L’UE est exposée aux travers de toute politique de promotion de la liberté religieuse qu’ont mis en exergue des auteurs comme Elizabeth Shakman Hurd. Trois dangers guettent : la régionalisation, la confessionnalisation et la religionalisation. Régionalisation d’abord : la réduction de la religion à la liberté religieuse aboutit à ne voir la première que là où la seconde est menacée, la masquant ainsi comme variable politique à l’œuvre dans les démocraties établies et renforçant le risque d’opposer un monde occidental séculier et pacifié à un monde en développement, dominé par les passions religieuses et les violations des droits fondamentaux.
Confessionnalisation ensuite : la mesure de la liberté religieuse met l’accent sur les pratiques individuelles, au nom d’une conception de la religion fortement influencée par le modèle judéo-chrétien, mais qui ne rend pas forcément compte des réalités d’autres traditions spirituelles marquant moins la distinction entre sacré et profane et entre individuel et collectif. Les inégalités entre religions peuvent être accrues au bénéfice de celles qui disposent de hiérarchies et de porte-paroles pour se faire entendre. Dans certains cas, la rupture d’égalité est explicite, par exemple quand des acteurs politiques européens défendent l’idée que l’UE devrait protéger avant tout les minorités chrétiennes en danger dans des pays tiers, au nom de son héritage civilisationnel.

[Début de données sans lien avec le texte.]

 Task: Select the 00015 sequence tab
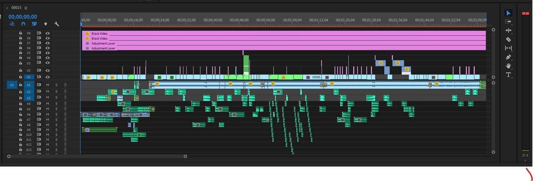click(16, 8)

Religionalisation, enfin : le « parapluie » de la liberté religieuse tendue par l’UE et d’autres institutions internationales peut inciter certains groupes sociaux ou individus à reformuler leurs revendications à l’origine séculières en termes religieux, et ce pour profiter de l’effet d’aubaine. Des clivages sociaux, économiques, culturels ou territoriaux peuvent ainsi être investis d’une charge spirituelle qui les durcit et rend la résolution des différends plus difficiles.

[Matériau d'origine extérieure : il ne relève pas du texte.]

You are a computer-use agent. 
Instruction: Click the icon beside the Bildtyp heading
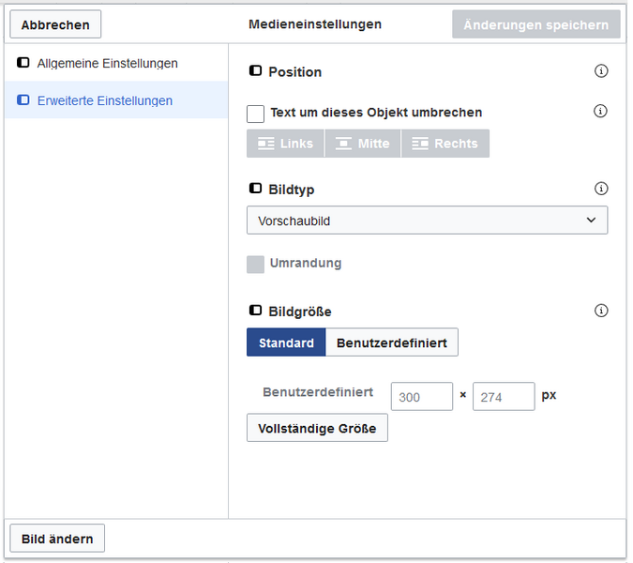[x=255, y=189]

Un dernier avatar de la politique européenne sur la liberté religieuse qui a fait polémique a été la nomination en 2016 par le président de la Commission Jean-Claude Junker d’un envoyé spécial pour la promotion de la liberté de religion et de croyance. Cette singularisation de la notion a accentué la rupture avec la vision européenne des droits fondamentaux comme bloc indivisible. La personnalité de son détenteur (le slovaque Ján Figeľ, ancien commissaire connu pour être un fervent catholique) et l’annonce de sa création en présence du pape au Vatican a donné à la fonction une connotation culturaliste.

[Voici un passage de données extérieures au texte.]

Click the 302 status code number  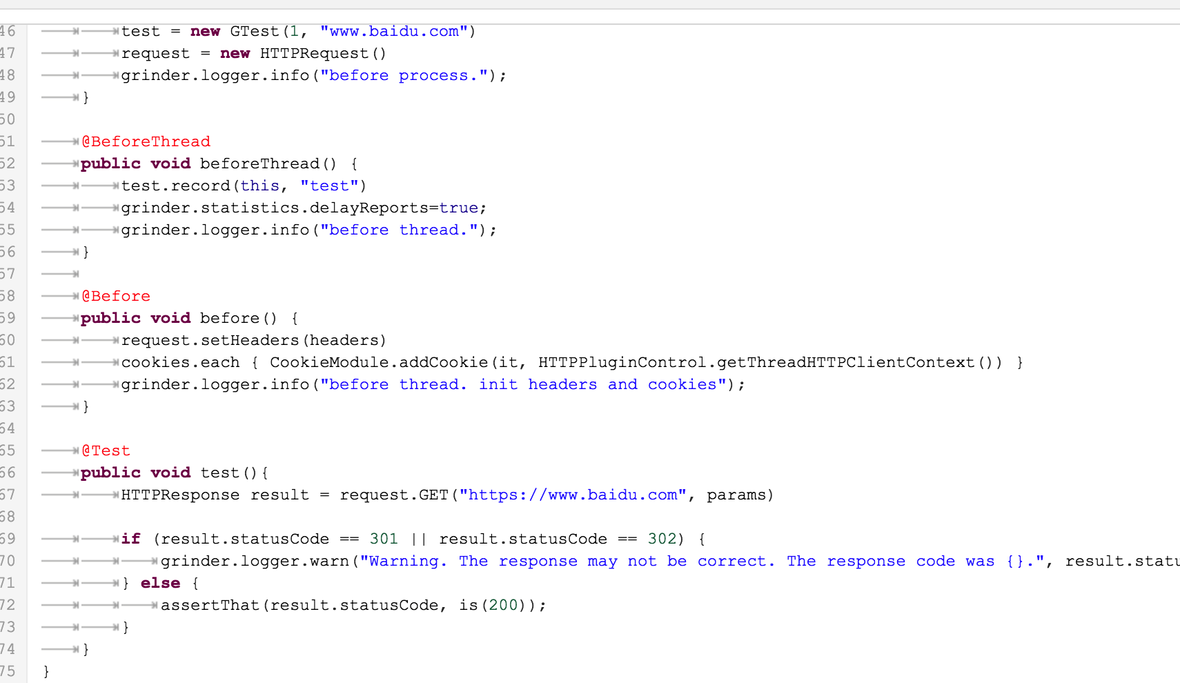[662, 539]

Enfin, le rattachement de cet envoyé spécial non au SEAE mais au Commissaire en charge du développement, contribue à renforcer l’assignation des problématiques religieuses aux parties du monde les plus déshéritées et ne clarifie guère la logique d’action de l’UE en la matière. Au cours du premier mandat de douze mois de Ján Figeľ, la fonction a gagné une certaine visibilité et s’est insérée sans heurts majeurs dans la galaxie institutionnelle communautaire, mais son impact réel reste incertain. Le renouvellement du mandat de l’envoyé spécial annoncé en avril 2017 pour une année supplémentaire n’a pas tranché les ambiguïtés de son rôle, ni vaincu les résistances qu’il suscite.
François Foret (Cevipol/IEE, Université libre de Bruxelles).